ということは、固体ではなく、より液状よりのものを押し出す容器と考えてみる。すると、マヨネーズの容器のような構造である、ということが考えられる。


排泄を待つ便たちは、出口付近に滞留し、GOがかかると、一気に圧がかかり、絞り出し口から出ていくという図式である。便がある程度の柔らかさを確保している場合は、この説明が納得が行きやすい。


しかし便秘気味の際の、あの硬い便の場合は、やはりすでにあの形に出来上がっていたものが押し出されるように思われる。さやから刀を抜くの図式である。

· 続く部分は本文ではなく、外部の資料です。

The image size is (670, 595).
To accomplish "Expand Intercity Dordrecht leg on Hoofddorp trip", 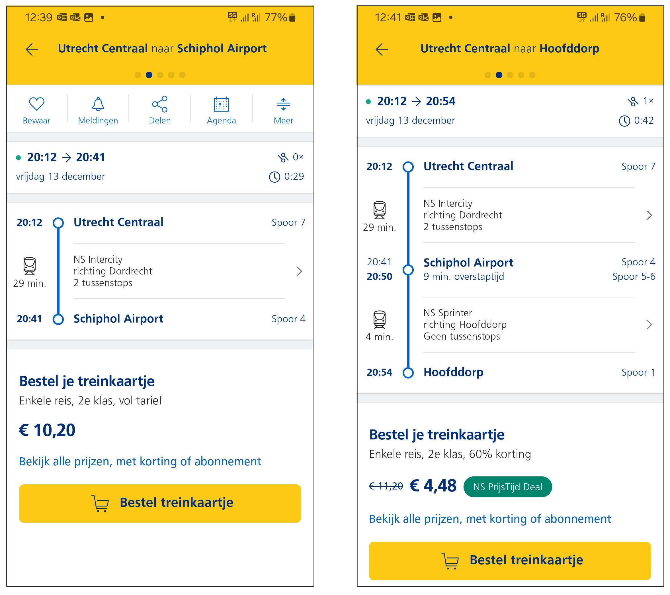I will coord(649,215).
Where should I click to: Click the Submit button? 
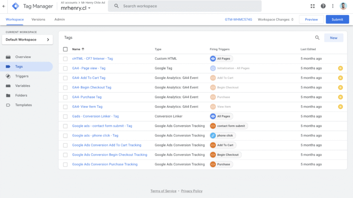(337, 19)
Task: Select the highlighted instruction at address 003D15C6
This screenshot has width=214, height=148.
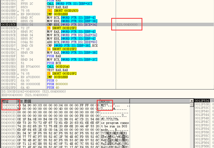Action: [x=107, y=25]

というようなことを考えていたら、夜中のネプチューンが司会のテレビに「便博士」の先生がご出演なさっていて、大腸の中の動き、というような貴重な映像を見ることができた。


腸の運動は「蠕動運動」といって、くびれの部分が奥から出口に向かって順に移動するように動くということは知識として知っていた。が、実際に出たものの太さと長さから、それが実感とくっつかなくって今回の長文になった。


内視鏡で見る大腸の中というのは、一両の長さがとても短い電車が何両も連結しているというような構造であった。そしてその一両ずつがぎゅううううっとくびれていき、それが次の車両へと移動していく、という構造であった。

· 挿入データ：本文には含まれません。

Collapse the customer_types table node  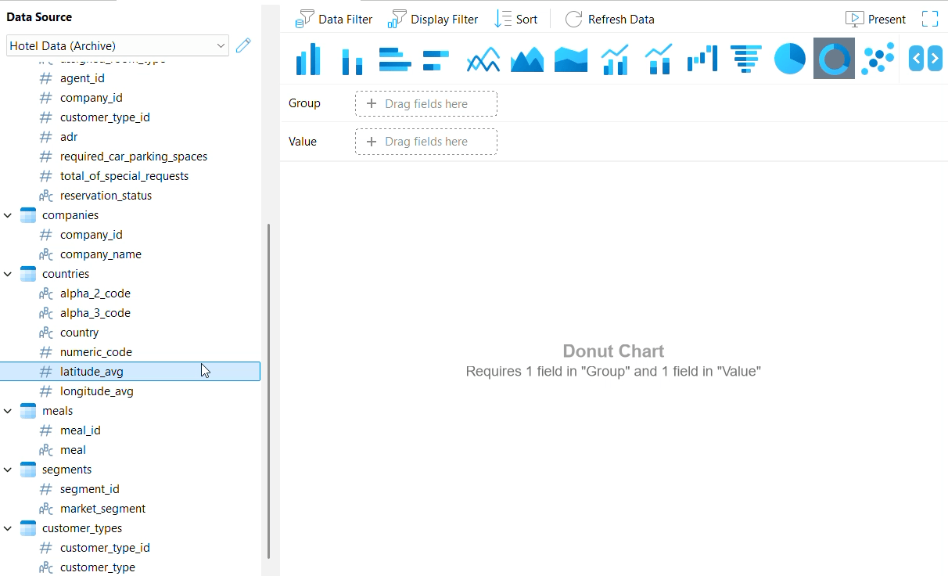(8, 528)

いずれにしても、刀のサヤの奥の方から順に一両ずつくびれつつ押し出されていくような運動をしているということは分かった。

が、

もちろん、そういうことが見えるのは、腸の中を洗浄して何もない状態にしているから分かるのである。中身が詰まっている映像で撮影すれば、レンズが茶色くなったと思ったら次の瞬間は闇の中になってしまうことは自明である。

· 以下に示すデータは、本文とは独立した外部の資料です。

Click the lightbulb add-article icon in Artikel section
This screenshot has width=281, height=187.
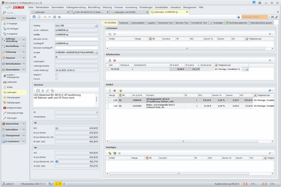[x=110, y=90]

映像で見る腸の蠕動運動は、もったりゆったりしていたもので、一瞬で三十数センチを体外へ押し出す勢いは感じられなかった。


通常、医学界において、病的状態を観察、分析、研究して治療法を生み出す。


そういう細分化されていくのが宿命のような研究環境の中で、かえって全体が見落とされるという残念な面も出てしまうようである。


便秘の人は多い。非常に多い。そのニーズに応えるために、「便秘」を研究せず、「スーパー快便」を研究することは、結果として健全な便秘解消法につながる王道だと思うのであるがいかがだろうか。


しかし、スーパー快便時の腸の状態というのは、いまだ解明されないのであった。